> Input for this task:

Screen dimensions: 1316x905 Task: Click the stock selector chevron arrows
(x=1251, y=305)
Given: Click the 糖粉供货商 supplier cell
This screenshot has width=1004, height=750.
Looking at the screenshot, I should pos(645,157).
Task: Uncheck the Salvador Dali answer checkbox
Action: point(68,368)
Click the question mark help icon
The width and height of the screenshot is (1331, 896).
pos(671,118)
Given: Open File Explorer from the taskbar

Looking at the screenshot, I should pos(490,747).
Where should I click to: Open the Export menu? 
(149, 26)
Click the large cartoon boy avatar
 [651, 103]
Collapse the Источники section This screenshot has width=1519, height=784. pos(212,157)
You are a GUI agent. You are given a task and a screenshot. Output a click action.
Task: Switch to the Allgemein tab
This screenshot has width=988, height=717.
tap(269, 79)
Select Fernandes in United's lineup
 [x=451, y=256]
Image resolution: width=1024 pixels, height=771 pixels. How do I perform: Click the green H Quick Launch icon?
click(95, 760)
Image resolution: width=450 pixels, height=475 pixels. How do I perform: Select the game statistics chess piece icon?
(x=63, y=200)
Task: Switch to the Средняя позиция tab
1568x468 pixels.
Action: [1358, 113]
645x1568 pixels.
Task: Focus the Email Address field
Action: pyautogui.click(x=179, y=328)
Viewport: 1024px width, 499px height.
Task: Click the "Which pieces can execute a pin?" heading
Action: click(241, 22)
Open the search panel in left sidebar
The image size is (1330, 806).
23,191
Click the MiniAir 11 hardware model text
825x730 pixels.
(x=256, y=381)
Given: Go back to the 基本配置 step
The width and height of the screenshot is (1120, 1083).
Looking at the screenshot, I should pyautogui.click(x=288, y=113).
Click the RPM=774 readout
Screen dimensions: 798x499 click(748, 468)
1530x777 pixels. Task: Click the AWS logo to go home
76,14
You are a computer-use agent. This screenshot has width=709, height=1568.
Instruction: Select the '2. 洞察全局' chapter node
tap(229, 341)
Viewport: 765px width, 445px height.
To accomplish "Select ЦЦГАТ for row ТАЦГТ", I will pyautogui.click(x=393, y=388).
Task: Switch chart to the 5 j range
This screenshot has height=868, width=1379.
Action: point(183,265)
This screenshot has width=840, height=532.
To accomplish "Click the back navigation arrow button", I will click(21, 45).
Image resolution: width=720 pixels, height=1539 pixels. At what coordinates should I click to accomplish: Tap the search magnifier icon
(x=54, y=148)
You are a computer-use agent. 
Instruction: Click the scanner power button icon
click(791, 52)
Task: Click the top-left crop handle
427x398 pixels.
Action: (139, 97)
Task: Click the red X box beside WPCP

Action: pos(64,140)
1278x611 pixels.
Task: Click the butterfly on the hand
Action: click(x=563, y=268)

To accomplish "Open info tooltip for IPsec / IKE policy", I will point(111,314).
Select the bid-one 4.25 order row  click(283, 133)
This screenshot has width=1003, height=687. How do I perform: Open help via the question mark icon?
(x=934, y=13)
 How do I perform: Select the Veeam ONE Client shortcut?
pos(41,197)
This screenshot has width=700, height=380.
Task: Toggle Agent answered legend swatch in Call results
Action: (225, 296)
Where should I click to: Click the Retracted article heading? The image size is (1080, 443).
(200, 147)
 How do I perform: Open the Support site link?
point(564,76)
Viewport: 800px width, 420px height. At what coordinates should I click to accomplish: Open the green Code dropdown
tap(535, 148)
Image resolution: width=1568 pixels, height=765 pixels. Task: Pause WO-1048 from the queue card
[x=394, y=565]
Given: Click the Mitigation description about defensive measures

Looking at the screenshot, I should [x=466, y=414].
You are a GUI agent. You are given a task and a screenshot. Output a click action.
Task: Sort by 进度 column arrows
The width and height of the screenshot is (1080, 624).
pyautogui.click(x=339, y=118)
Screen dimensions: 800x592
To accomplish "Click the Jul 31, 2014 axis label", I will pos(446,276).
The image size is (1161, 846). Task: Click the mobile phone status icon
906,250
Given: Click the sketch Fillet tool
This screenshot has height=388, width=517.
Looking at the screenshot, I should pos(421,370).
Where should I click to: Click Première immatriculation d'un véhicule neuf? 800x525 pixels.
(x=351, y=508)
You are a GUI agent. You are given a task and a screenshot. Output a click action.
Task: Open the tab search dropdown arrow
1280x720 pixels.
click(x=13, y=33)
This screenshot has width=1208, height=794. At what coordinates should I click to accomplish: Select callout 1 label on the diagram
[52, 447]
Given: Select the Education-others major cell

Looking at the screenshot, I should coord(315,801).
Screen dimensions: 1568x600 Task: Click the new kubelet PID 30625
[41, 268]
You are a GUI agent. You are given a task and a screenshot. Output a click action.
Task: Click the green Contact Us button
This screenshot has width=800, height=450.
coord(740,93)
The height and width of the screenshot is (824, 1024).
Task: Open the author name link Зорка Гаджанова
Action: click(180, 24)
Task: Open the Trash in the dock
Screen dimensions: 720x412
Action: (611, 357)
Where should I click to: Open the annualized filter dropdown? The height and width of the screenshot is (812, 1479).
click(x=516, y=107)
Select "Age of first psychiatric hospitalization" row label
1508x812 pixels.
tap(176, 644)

> Problem description:
In the entries, the line containing "Task: Sort by 进度 column arrows" and every line after it through the last are to be duplicated exactly, and no other line is to be included.

> Your response:
Task: Sort by 进度 column arrows
The width and height of the screenshot is (1080, 624).
pyautogui.click(x=339, y=118)
Screen dimensions: 800x592
To accomplish "Click the Jul 31, 2014 axis label", I will pos(446,276).
The image size is (1161, 846). Task: Click the mobile phone status icon
906,250
Given: Click the sketch Fillet tool
This screenshot has height=388, width=517.
Looking at the screenshot, I should pos(421,370).
Where should I click to: Click Première immatriculation d'un véhicule neuf? 800x525 pixels.
(x=351, y=508)
You are a GUI agent. You are given a task and a screenshot. Output a click action.
Task: Open the tab search dropdown arrow
1280x720 pixels.
click(x=13, y=33)
This screenshot has width=1208, height=794. At what coordinates should I click to accomplish: Select callout 1 label on the diagram
[52, 447]
Given: Select the Education-others major cell

Looking at the screenshot, I should coord(315,801).
Screen dimensions: 1568x600 Task: Click the new kubelet PID 30625
[41, 268]
You are a GUI agent. You are given a task and a screenshot. Output a click action.
Task: Click the green Contact Us button
This screenshot has width=800, height=450.
coord(740,93)
The height and width of the screenshot is (824, 1024).
Task: Open the author name link Зорка Гаджанова
Action: click(180, 24)
Task: Open the Trash in the dock
Screen dimensions: 720x412
Action: (611, 357)
Where should I click to: Open the annualized filter dropdown? The height and width of the screenshot is (812, 1479).
click(x=516, y=107)
Select "Age of first psychiatric hospitalization" row label
1508x812 pixels.
tap(176, 644)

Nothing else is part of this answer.